Raiding FEMA while hurricanes approach
The president’s decision to raid FEMA funds to finance the temporary boost in unemployment benefits could prove to be disastrous for Louisiana, as the state prepares to weather Hurricane Laura later this week. Last week, the Miami Herald’s Alex Daugherty and Michael Wilner prophetically explained how dangerous Trump’s decision would be for states:
A major disaster in the next four weeks could cause a funding crisis. The greatest concentration of hurricanes generally occurs from mid-August through October. A spokesperson for Miami Democratic Rep. Donna Shalala, who represents most of coastal Miami-Dade County, said Trump’s executive order is “playing with fire.”“Anybody who lives in Florida knows that the hurricane season is incredibly unpredictable,” Shalala spokesperson Carlos Condarco said. “We need to be able to marshal all the resources that are available to quickly address these problems.
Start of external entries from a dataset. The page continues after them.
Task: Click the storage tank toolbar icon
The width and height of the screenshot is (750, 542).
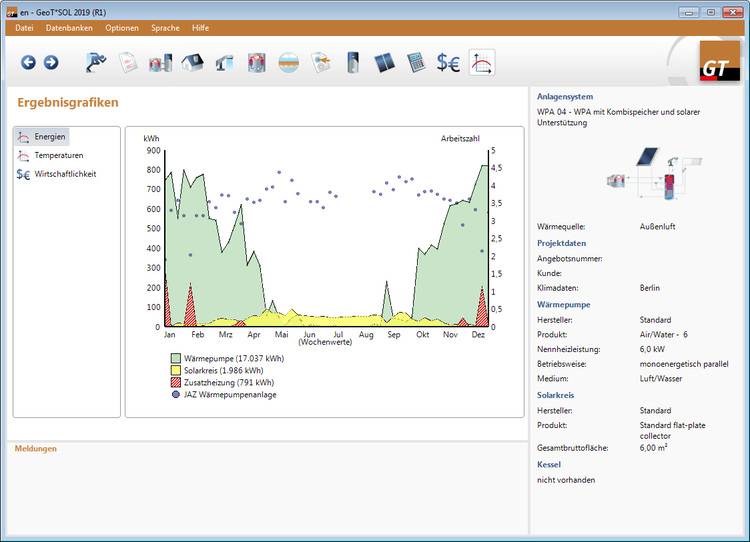Action: (x=354, y=63)
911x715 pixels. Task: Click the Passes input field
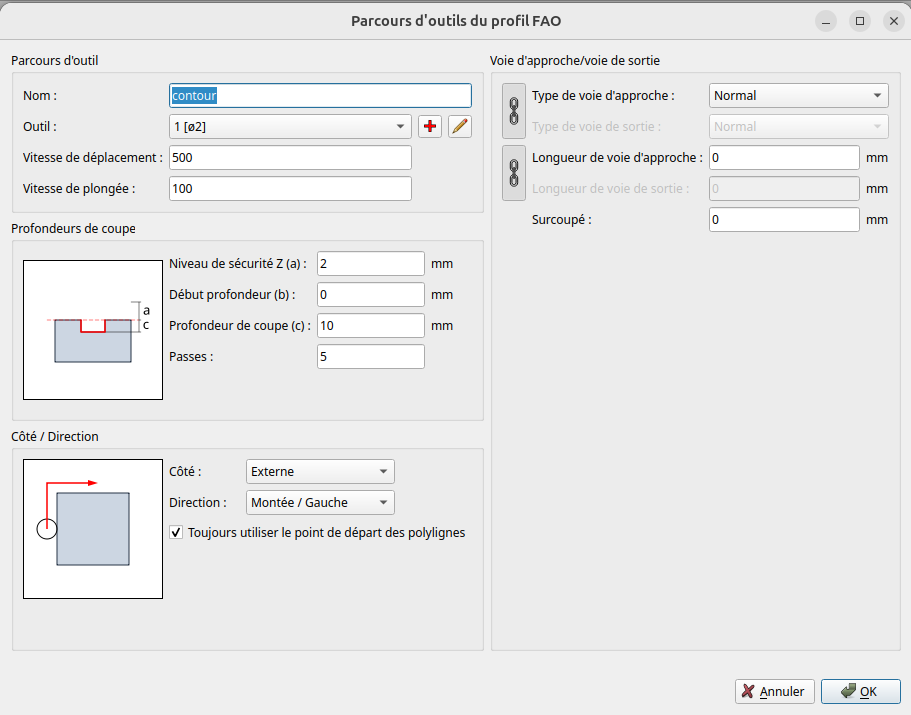pyautogui.click(x=370, y=357)
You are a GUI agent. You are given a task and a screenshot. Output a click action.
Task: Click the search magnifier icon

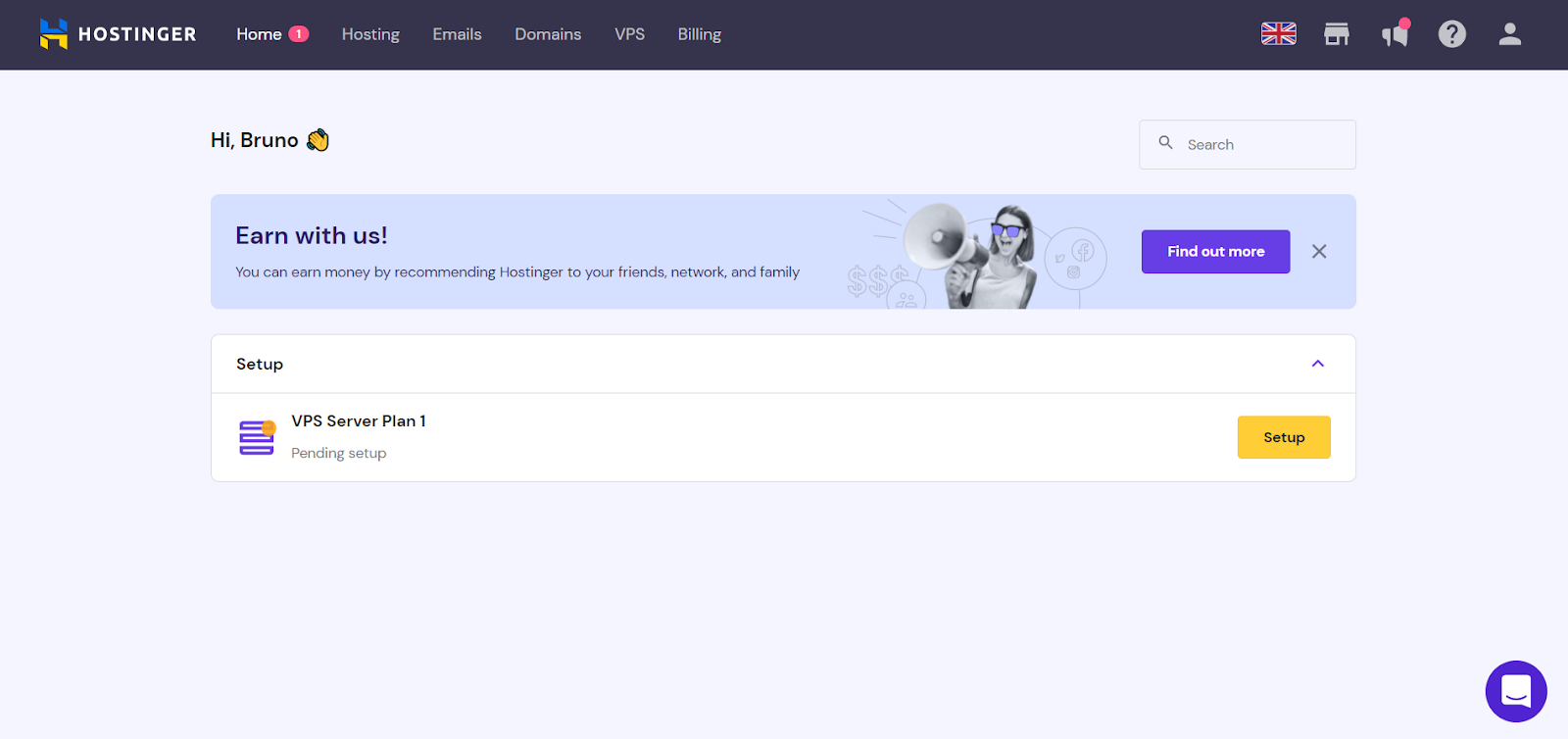1165,143
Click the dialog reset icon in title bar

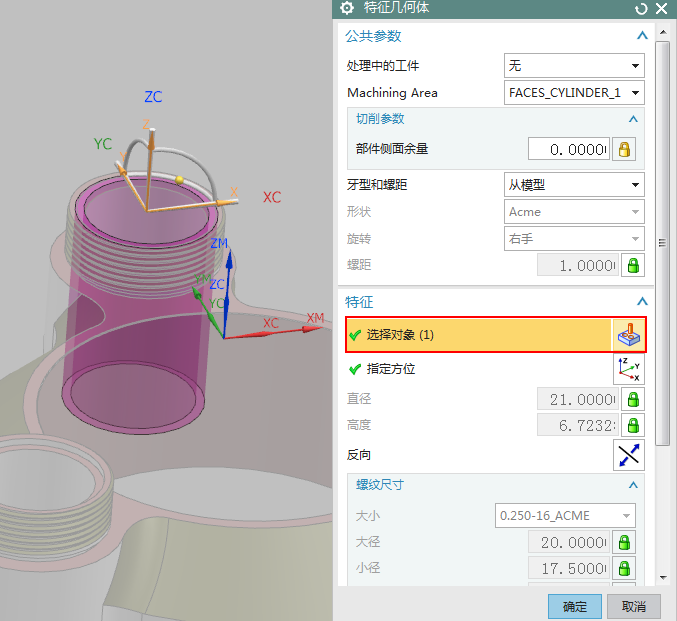[641, 9]
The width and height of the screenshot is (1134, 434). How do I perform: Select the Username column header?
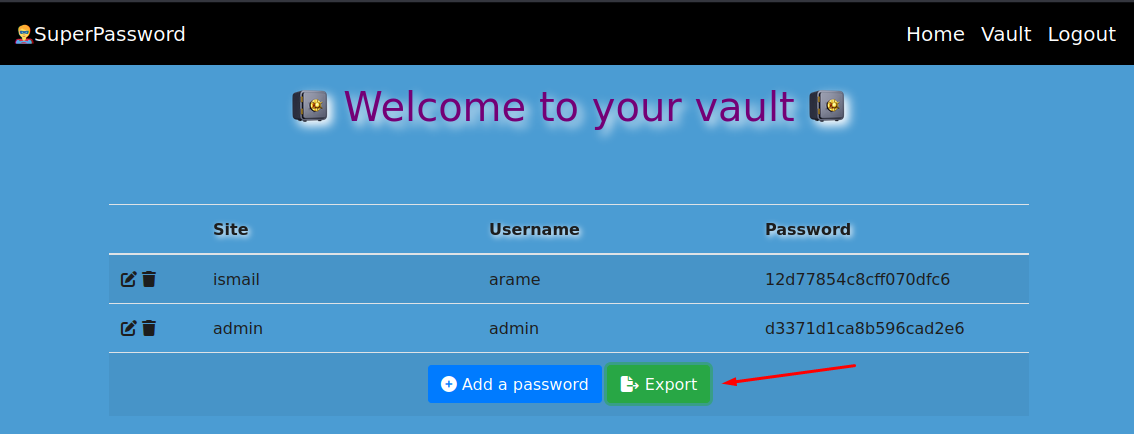click(x=534, y=229)
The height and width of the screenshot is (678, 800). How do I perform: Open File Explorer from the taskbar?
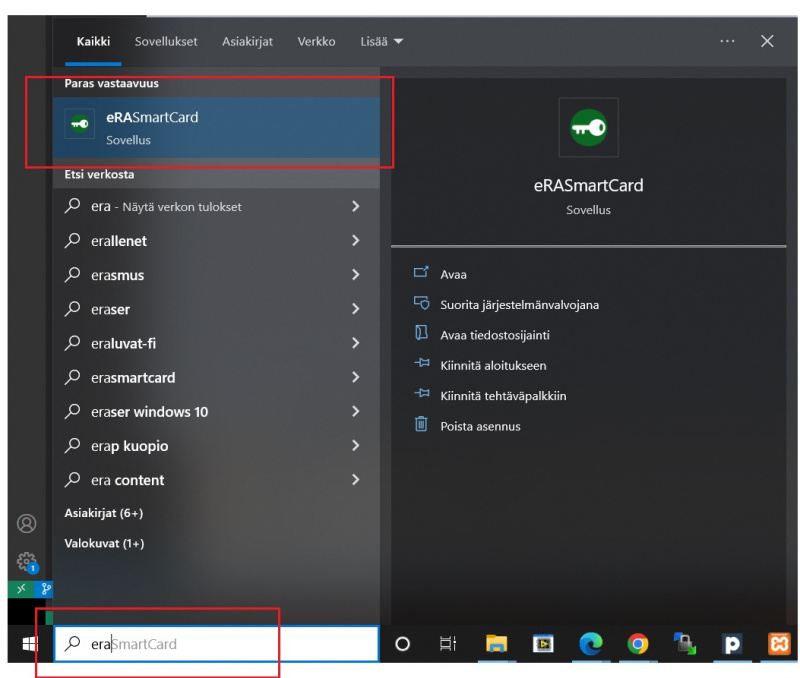pyautogui.click(x=496, y=645)
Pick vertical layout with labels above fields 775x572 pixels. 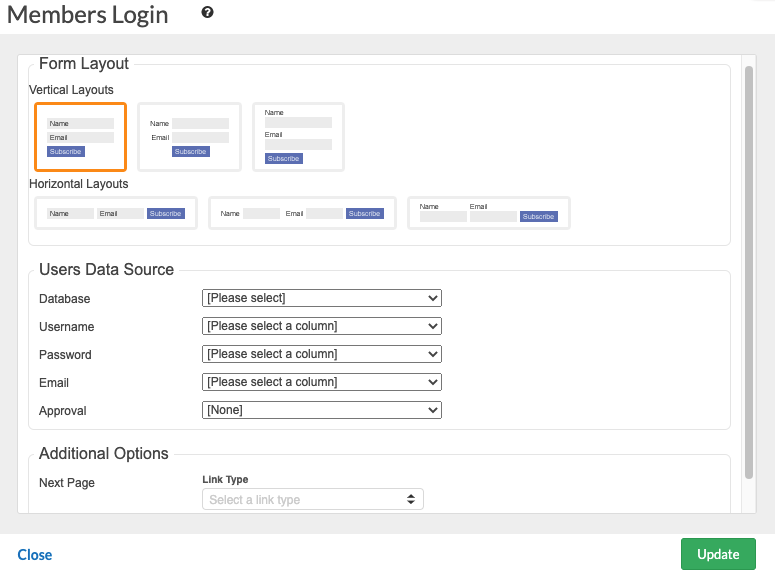point(298,137)
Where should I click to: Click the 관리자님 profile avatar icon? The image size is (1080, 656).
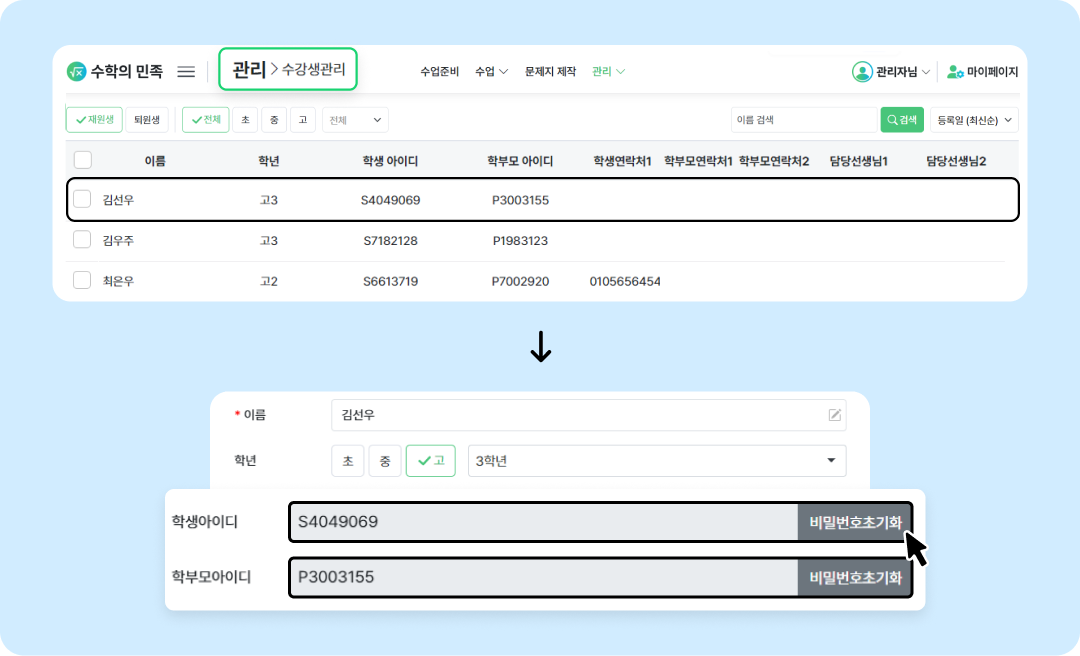coord(862,72)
Taking FEMA money to pay for unemployment benefits when [scientists] are predicting the most active season on record is incredibly risky and the president is playing with fire.”
America’s schools face attack from three directions
Schools across the country are struggling to educate children while also paying for pandemic-related costs such as personal protective equipment and technology upgrades. But these tasks will become nearly impossible if states are forced to make cuts to K-12 education because of state revenue crises. The Center on Budget and Policy Priorities’ Nick Johnson explains how upended learning methods, state revenue crises and racial disparities in education threaten to weaken our children’s education and our communities’ economic future.
While state funding typically reduces disparities between wealthy and poor school districts, funding cuts magnify those disparities — and that’s what happened during the Great Recession, when state funding fell as a share of total school funding. Today, in only about a third of states is total state and local funding higher in the poorest school districts — which face higher costs —than in the least-poor districts. Now, new school funding cuts seem to be following a similar path.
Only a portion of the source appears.